(What you will do): Please set down only the lines from the one containing "The height and" through the end of the entries below, exactly, minus any pictures.

[[ Data provided open ]]

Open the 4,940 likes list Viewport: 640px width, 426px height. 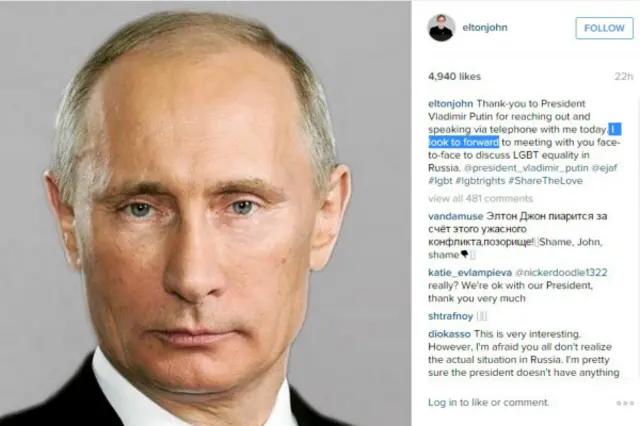point(454,76)
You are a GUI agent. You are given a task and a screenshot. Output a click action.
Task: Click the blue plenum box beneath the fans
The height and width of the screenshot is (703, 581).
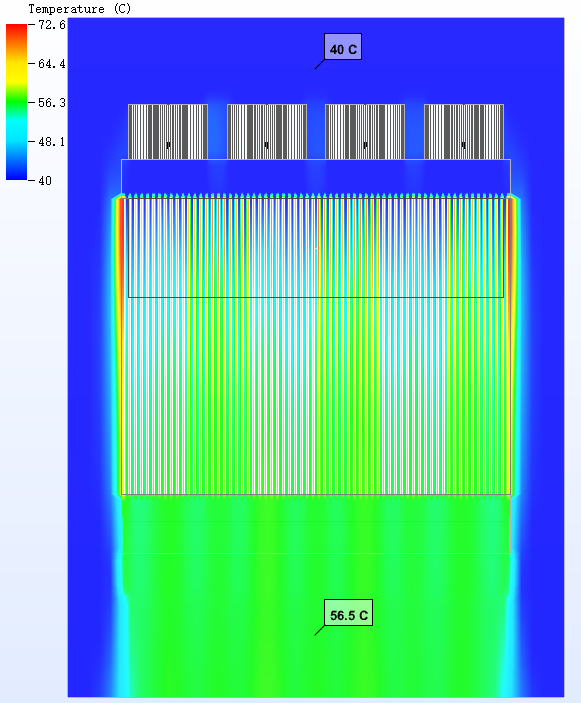pyautogui.click(x=316, y=177)
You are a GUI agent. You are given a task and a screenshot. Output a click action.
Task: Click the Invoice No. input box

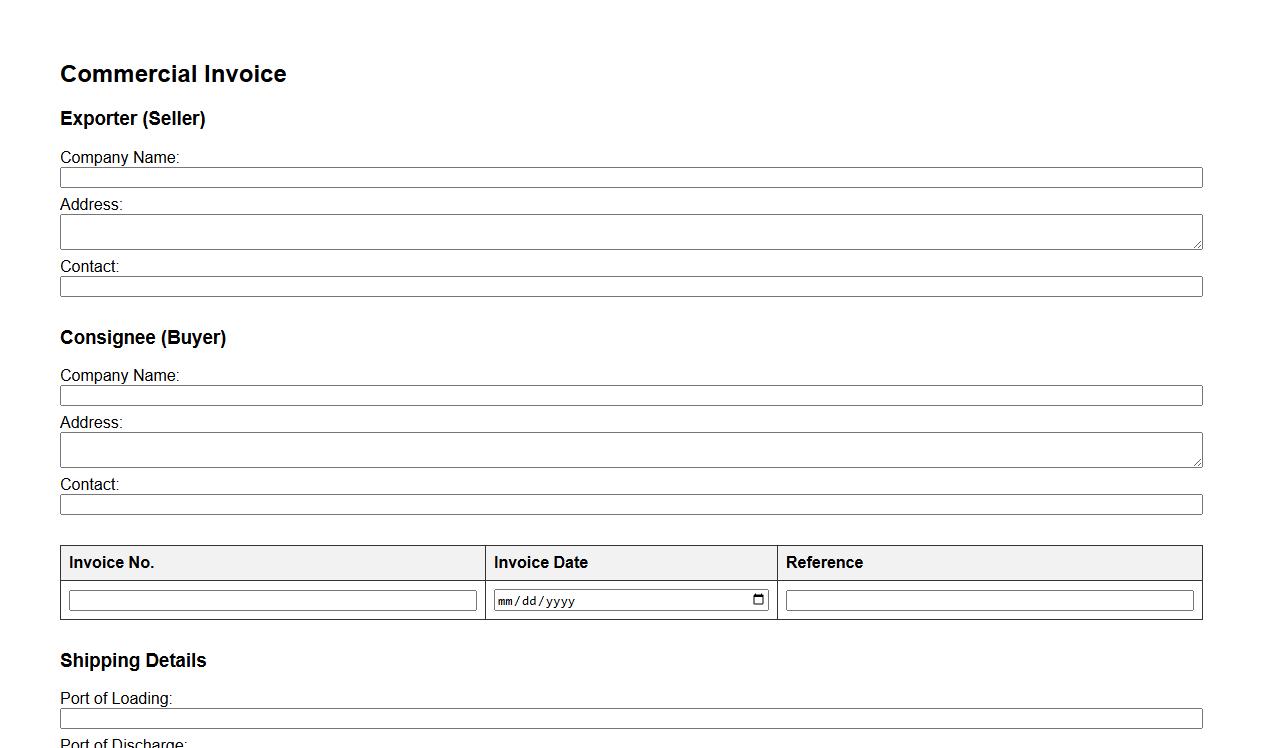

[[ Data provided closed ]]

(Result of this task):
The height and width of the screenshot is (703, 581).
pyautogui.click(x=316, y=177)
You are a GUI agent. You are given a task and a screenshot. Output a click action.
Task: Click the Invoice No. input box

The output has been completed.